After carefully considering the findings of our landmark study, the Bureau has decided to launch a rulemaking process to protect consumers. The proposal under consideration would prohibit companies from blocking group lawsuits through the use of arbitration clauses in their contracts. This would apply generally to the consumer financial products and services that the Bureau oversees, including credit cards, checking and deposit accounts, certain auto loans, small-dollar or payday loans, private student loans, and some other products and services as well. …

 So what does this rulemaking process mean?

To start, the rules wouldn’t ban arbitration clauses altogether. Rather, they would require clauses to state that they don’t apply to cases filed as potential class-action lawsuits unless a judge denies class certification or a court dismisses the claims. Furthermore, the proposals would mandate that companies using arbitration clauses divulge records to the CFPB showing the claims filed by consumers and the awards issued — which may be made available to the public in an effort to ensure fairness and transparency of the arbitration process on behalf of the consumer. Should the proposal be adopted by the CFPB, new rules would apply to financial products overseen by the CFPB, including those cited by CFPB director, Cordray.

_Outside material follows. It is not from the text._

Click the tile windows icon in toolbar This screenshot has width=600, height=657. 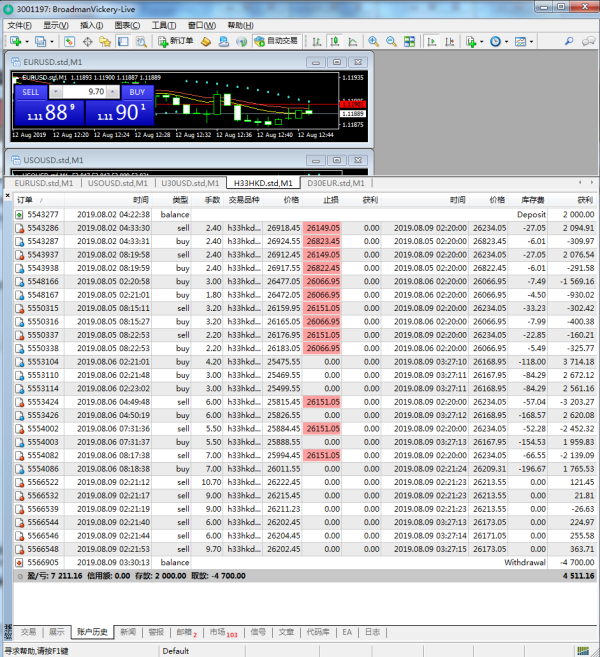(x=409, y=41)
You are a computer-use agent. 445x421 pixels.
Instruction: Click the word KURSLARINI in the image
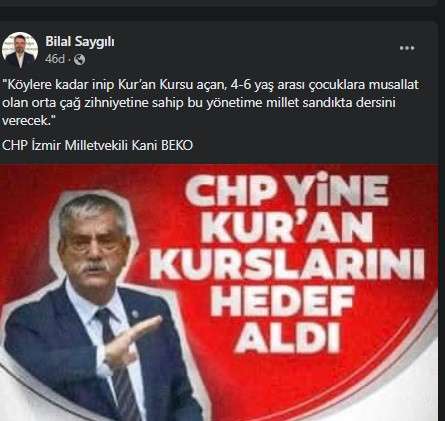click(x=287, y=264)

Many consumer groups are hailing the CFPB’s efforts as a victory for consumers. Still, the CFPB’s move is expected to face stiff opposition from the likes of the U.S. Chamber of Commerce; the Minneapolis-based Association of Credit and Collection Professionals (ACA International), a membership group of credit and collection industry firms as well as asset buyers, attorneys, creditors and vendor affiliates; and other business groups which, according to a recent New York Times article, maintain that “arbitration offers a more efficient but equally fair means for consumers to resolve complaints. These private proceedings, held outside court, provide the same opportunity for relief without the staggering legal bills, the groups say.”

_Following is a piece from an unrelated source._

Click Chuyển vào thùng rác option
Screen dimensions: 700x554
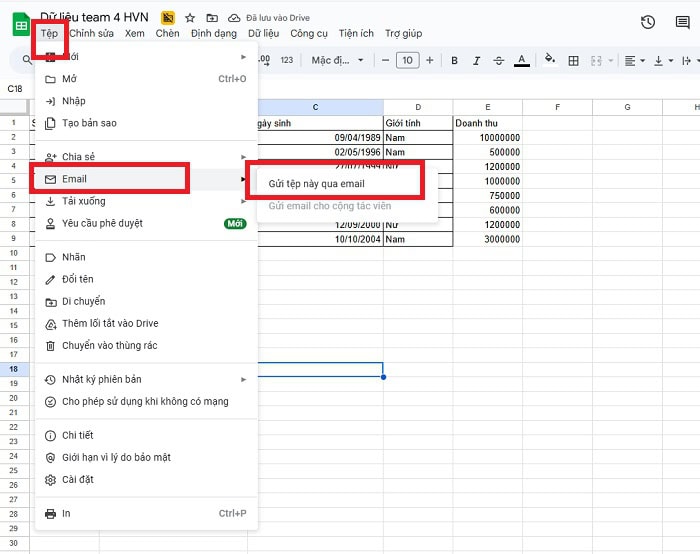109,346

According to CPR’s SVP of Product Development and Public Policy, Beth Trent, “While it’s difficult to tell the precise impact of the CFPB’s proposed rule, the CFPB’s decision not to bar mandatory arbitration clauses is quite telling. It implicitly recognizes that arbitration is a legitimate alternative to litigation, which is supported by the CFPB’s own data which shows that arbitration is a speedier process than class action litigation, that claim rates in class actions are low, and that average recovery per class member is low.”

“People generally prefer speedy resolution of their claims, and it’s not clear that individuals would necessarily choose to bring a class action,” Ms. Trent added. “That said, lawyers most often initiate class actions with only one, or a few named class representatives, and the vast majority of individuals have no choice regarding whether they are included in a proposed class. In fact, they may be entirely unaware that they are included in a class action at all. Ultimately, the impact of the proposed rule will be shaped, at least in part, by the business response to that rule. Most notably, whether businesses offer arbitration programs that meet standards of due process and consumer needs in a cost-effective manner.”

The next CFPB step is convening meetings of a Small Business Regulatory Enforcement Fairness Act panel, which will review the impact of the proposed regulation on small businesses.  The first such meeting is scheduled for Washington, D.C., Oct. 28, according to the CFPB Monitor, a blog published by the Philadelphia-based law firm Ballard Spahr.